>> START Page text

Daniel Ellsberg, a high-level military analyst who courageously exposed four administrations’ criminal war on Vietnam and went on to become a leading peace and civil liberties activist, died on June 16 at the age of 92.
Ellsberg was best-known for his 1971 release of 7,000 pages of copies of classified documents, which became famously known as the Pentagon Papers.
The incriminating documents, printed in leading newspapers in the United States and worldwide, showed that U.S. political and military leaders were willing to sacrifice the lives of millions of Vietnamese and tens of thousands of U.S. soldiers rather than admit defeat that many of them knew was inevitable. Working for the Rand Corporation and the State Department, Ellsberg had spent time in Vietnam and seen first-hand the discrepancy between government reports and the reality on the ground.
As early as July 23, 1965, when the massive U.S. troop buildup was just getting under way, Clark Clifford, a close advisor to President Lyndon Johnson, wrote:
“I don’t believe we can win in South Vietnam … If we lose 50,000 men there it will be catastrophic in this country. Five years, billions of dollars, hundreds of thousands of men … I can’t see anything but catastrophe for our nation in this area.”
But, assured by Pentagon generals that if given enough troops and bombs a U.S. victory was certain, Johnson commenced a huge surge that would deploy more than 550,000 troops to Vietnam by 1968. While inflicting unimaginable death and destruction on the country, victory was no closer at the height of the surge than at its beginning, and Johnson was forced out of office.
His successor, Richard Nixon was elected promising to end the war, but had no intention of doing so. While U.S. troops levels in Vietnam were being drawn down at the time of the Pentagon Papers publication in 1971, Nixon was escalating the genocidal air war on the country and contemplating the use of nuclear weapons.

>> END Page text
>> START Extracted entries

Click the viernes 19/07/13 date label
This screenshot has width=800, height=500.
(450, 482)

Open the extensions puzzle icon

>> END Extracted entries
>> START Extracted entries

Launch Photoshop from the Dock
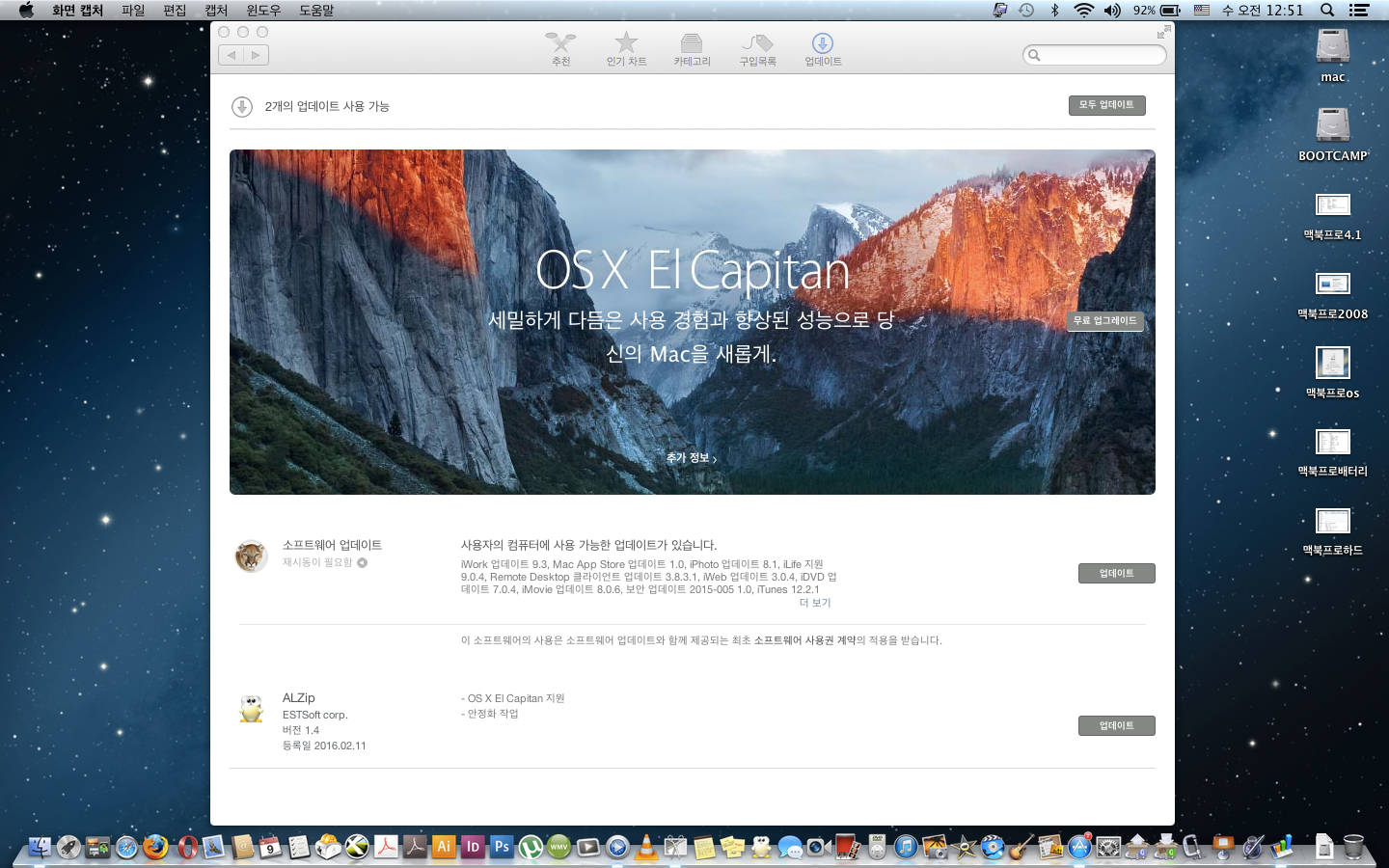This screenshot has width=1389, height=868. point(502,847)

>> END Extracted entries

Exercises —
1. Answer from the Ellsberg text:
(a) How old was Ellsberg when he died?
(b) On what date did Clark Clifford write that he did not believe the war in South Vietnam could be won?
(c) How many troops had the surge deployed to Vietnam by 1968?
2. Please write out the Ellsberg text starting at "But, assured by" and ending at "out of office.", swapping "surge" for "escalation".
Rely only on the Ellsberg text for the answers, not on the data.

Answers for the tasks —
1.
(a) 92
(b) July 23, 1965
(c) More than 550,000

2.
But, assured by Pentagon generals that if given enough troops and bombs a U.S. victory was certain, Johnson commenced a huge escalation that would deploy more than 550,000 troops to Vietnam by 1968. While inflicting unimaginable death and destruction on the country, victory was no closer at the height of the escalation than at its beginning, and Johnson was forced out of office.